Past Weather Features:

A major winter storm brought plenty of snow to the state over February 19-20, 1952.  Many observers in the state reported over 10 inches of snow including 15 inches at Montevideo, 17 inches at Dawson and Cokato, and 18 inches at Milan. Many rural schools were closed on Wednesday, February 20th.

February 15-21, 1966 brought a week-long Cold Wave to Minnesota, one of the coldest ever spells of weather during the month of February.  Scores of daily record low temperature values were set.  At least two dozen communities saw the thermometer drop into the -40F.  On the 20th Hallock (Kittson County) reported a daytime high temperature of -15F.

Perhaps the warmest ever February 20th was in 1981.  With an absence of snow cover, a sunny day with southerly winds caused afternoon temperatures to soar into the 60s F in sixteen Minnesota cities.  At Marshall the temperature rose from a morning low of 19F to an afternoon high of 64F, and in nearby fields farmers were seen doing tillage and planting small grain crops.


Moderate cold on Saturday with cloudy skies and a chance for widely scattered snow flurries.  Colder on Sunday and Monday with some sun.  Somewhat warmer on Tuesday with a chance for snow, then remaining colder than normal into next weekend as well.

Friday, February 13, 2015

Freezing rain, snow, and cold for mid-February

Freezing rain, snow, and cold for mid-February:

The winter roller coaster ride continued this week with a significant warm-up over February 7-10, before a crash to below normal temperatures late in the week.

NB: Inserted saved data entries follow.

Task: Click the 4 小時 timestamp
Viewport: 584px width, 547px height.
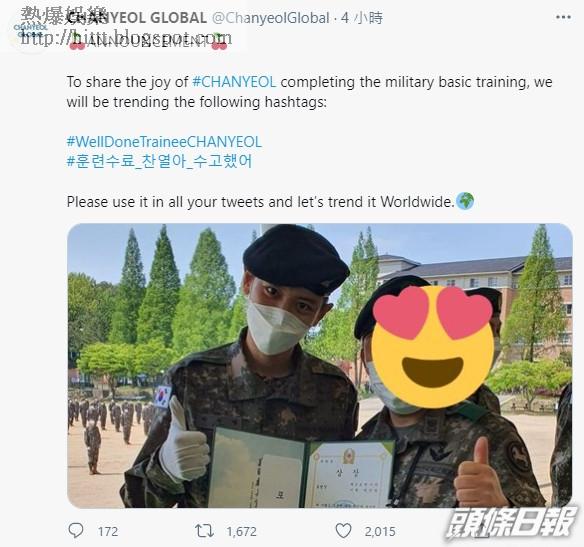Action: click(x=362, y=18)
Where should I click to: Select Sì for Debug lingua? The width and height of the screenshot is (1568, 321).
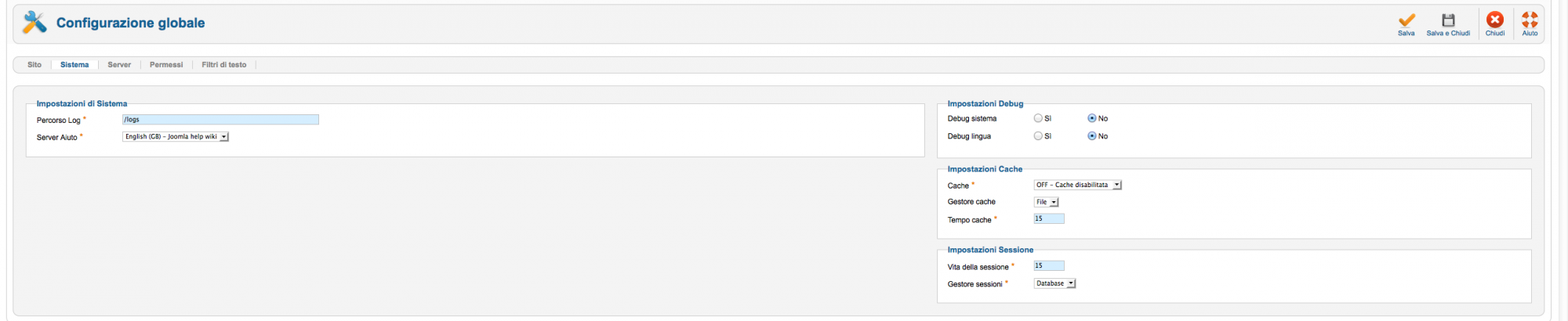pyautogui.click(x=1038, y=136)
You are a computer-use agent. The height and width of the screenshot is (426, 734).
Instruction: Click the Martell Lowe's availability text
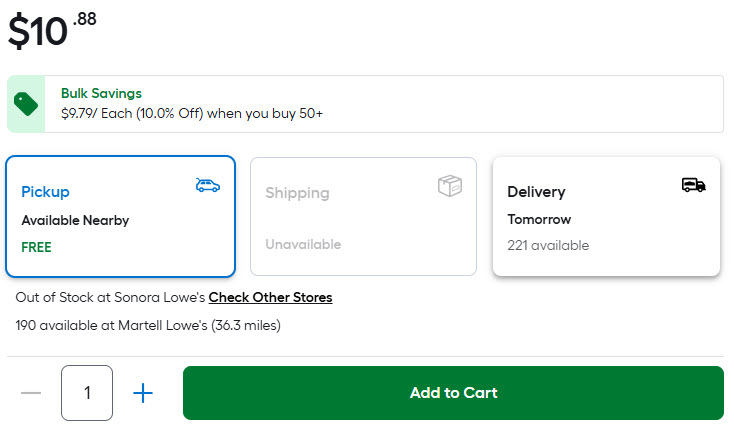pos(148,326)
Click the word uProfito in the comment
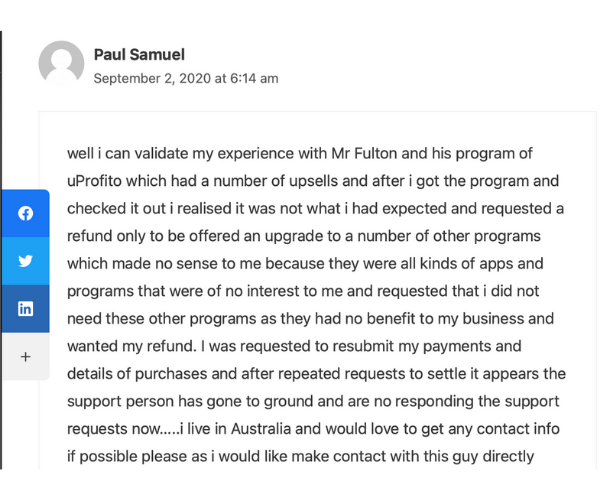This screenshot has height=500, width=600. click(94, 181)
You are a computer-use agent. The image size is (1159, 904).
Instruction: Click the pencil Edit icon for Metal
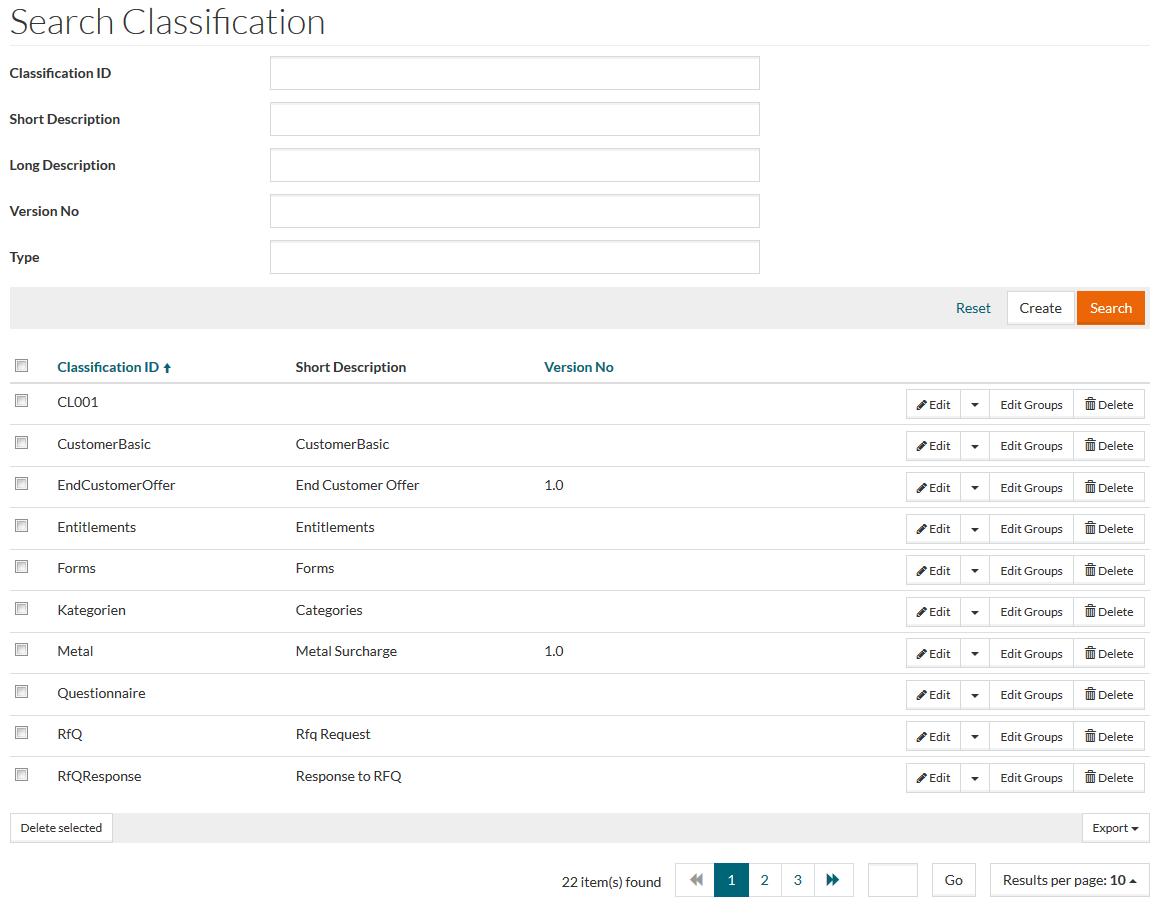[922, 654]
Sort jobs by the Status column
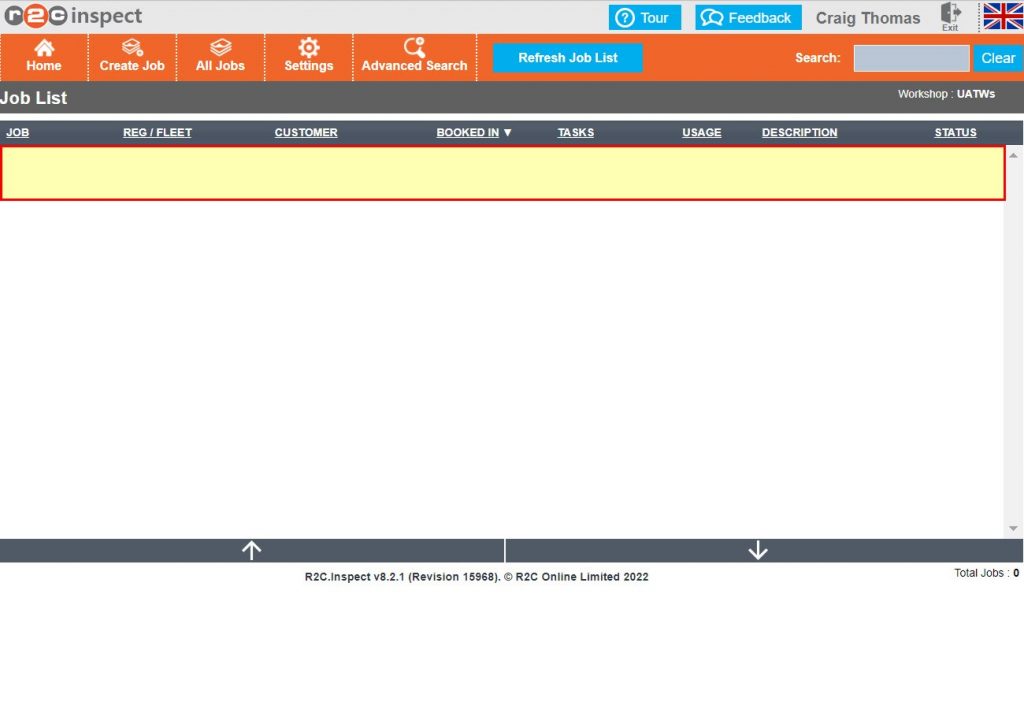The image size is (1024, 709). tap(955, 132)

Some observers reported temperatures over those days that ranged from 10 to 15F above normal.  St James reached 38F and Wells climbed to 39F.  The warmer air also brought more moisture and many southern Minnesota areas reported freezing rain or drizzle this week.  Scores of spin-outs and accidents were reported on roads and highways in rural counties and there were over 130 crashes on Twin Cities roads alone on February 10th. Northern areas of the state received some significant snowfalls.  Many observers there reported 2-3 inches, and some even more.  In fact some northern observers reported new daily record snowfall amounts for February 11th including 5.6 inches at Ely, and 5.0 inches at Eveleth and Gunflint Lake.  It is interesting to note that February 11th two years ago (2013) brought heavy snow and a blizzard to many areas of the state, depositing over a foot of snow in many places.  Another chance for snow arrives on Sunday, February 15th followed by a spell of cold weather when temperatures will average 10-15 °F below normal.

Climate of Valentine's Day: 

Certainly noted for being an indoor day for romantics, the weather on Valentine's Day is often suitable for outside activity (skiing, skating, sledding, or ice fishing). In the Twin Cities, Valentine’s Day has a reputation for being snowy: there is snow cover nearly 80 percent of the time, and it actually snows on February 14 about one year in four (6.4 inches in 1950).  Statewide, snow typically covers the ground as well, often to great depths in the north. On Valentine’s Day 1969, many northern locations reported more than 3 feet of snow on the ground. In 1936 Grand Marais received 22 inches yielding good sleighing conditions.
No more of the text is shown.